The literature using these techniques does, in fact, think about these exclusion restrictions. My point is simply that those are hard in some of these settings to get around.

New study: alcohol and heart disease

I dragged us through that long discussion of the logic of MR in order to discuss this new study about the link between alcohol consumption and cardiovascular disease. In the paper, the authors aim to use the MR approach to generate causal estimates of this relationship. As they note, when you look at a cross section of people, we tend to find that light drinking is associated with better heart health but heavy drinking with worse. These authors are rightly concerned that this result might simply reflect the fact that people who drink lightly tend to be better educated, wealthier, and less likely to smoke than either abstainers or those who drink heavily.

Their proposed solution is to exploit a set of genetic variants that have been associated with alcohol dependence.
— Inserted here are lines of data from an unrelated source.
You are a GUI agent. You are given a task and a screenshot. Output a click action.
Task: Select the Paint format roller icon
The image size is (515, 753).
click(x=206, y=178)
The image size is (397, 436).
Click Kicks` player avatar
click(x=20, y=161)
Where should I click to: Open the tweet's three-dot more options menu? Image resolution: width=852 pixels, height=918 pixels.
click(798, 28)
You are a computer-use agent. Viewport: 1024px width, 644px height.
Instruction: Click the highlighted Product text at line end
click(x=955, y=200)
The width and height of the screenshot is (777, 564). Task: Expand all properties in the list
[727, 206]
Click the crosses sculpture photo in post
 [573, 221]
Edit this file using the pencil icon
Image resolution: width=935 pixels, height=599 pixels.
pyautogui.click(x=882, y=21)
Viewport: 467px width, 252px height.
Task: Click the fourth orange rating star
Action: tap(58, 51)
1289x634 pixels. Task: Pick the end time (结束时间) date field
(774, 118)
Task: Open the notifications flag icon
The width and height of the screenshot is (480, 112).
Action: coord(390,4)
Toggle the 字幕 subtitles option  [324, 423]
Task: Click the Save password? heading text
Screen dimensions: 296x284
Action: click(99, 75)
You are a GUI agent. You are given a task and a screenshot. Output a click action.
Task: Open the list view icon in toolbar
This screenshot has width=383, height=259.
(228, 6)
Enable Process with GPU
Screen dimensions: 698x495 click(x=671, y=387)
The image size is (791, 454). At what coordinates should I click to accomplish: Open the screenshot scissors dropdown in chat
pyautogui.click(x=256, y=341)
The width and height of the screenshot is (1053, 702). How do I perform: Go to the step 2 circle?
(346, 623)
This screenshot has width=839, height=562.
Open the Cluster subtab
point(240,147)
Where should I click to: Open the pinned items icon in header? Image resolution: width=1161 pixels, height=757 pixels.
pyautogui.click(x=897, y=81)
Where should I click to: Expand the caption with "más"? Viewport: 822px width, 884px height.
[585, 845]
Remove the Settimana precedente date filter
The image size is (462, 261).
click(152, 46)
They use data on individuals that has information on their drinking amounts, heart disease, and these genetic variants. The authors use a form of the analysis described above to estimate a relationship between drinking and heart disease, using the genetic variation as the instrumental variable. Their conclusion is that this approach shows no health advantage to light drinking and a large health risk to heavy drinking — that all drinking is at least slightly bad, and drinking more is worse.

The paper has gotten some significant attention. The New York Times wrote about it, quoting a doctor who said the conclusions of the study “totally changed my life.”

I, however, remain skeptical. The analysis here is subject to a number of the complex concerns raised above. In several cases, the variants the authors explore are associated with outcomes even for non-drinkers. They attempt to exclude these particular variants from their main results, but this raises the general concern that these genes are impacting outcomes for reasons unrelated to drinking (this would violate the exclusion restriction). In a more technical sense, they are focused on instrumenting for both a linear and squared term in the analysis, and it isn’t clear that this will generate causal impacts even putting aside confounding concerns.

The main problem, though, the biggest issue with this paper, is simply that they do not do this analysis within sibling groups. I noted up top the idea that genes are randomly assigned and you could use that randomization for identification — this is true only within families. Genes aren’t randomly allocated around the population overall. However, in this paper the authors do not observe family groups. So rather than compare two siblings who got a different set of genetic endowments at random, they are comparing people whose family genetic makeup is different.

This approach is subject to more basic concerns. The individuals in the study whose genetic makeup is associated with more alcohol consumption are also more likely to have had parents who consumed more alcohol. This could matter for all kinds of reasons having nothing to do with their own consumption. The authors of the paper do not, as far as I can tell, observe anything about family background, parental drinking, or anything else like that.

In the end, then, the Mendelian randomization used in this paper is … not random. Forget about exclusion restrictions or interpretation concerns. This paper falls on a much more basic sword.

To be clear: I am quite sympathetic to the authors’ views that the slight positive effect of moderate alcohol consumption is correlation rather than causation. I felt that way before, and I still do. And there are methodologically stronger papers that use this approach to answer the same question (notably, this one). This particular paper, however, is too problematic to move the needle very much.

This post was a challenge, and I’m grateful for help from Jonathan Roth, Peter Hull, Dan Benjamin, and Penelope Shapiro.

  1. This is all very hypothetical. Although there are some SNPs associated with education, none of them are strongly associated, and I have no idea if they are on chromosome 3. Also, genetic variants have names like “rs1260326,” not “COLLEGE.”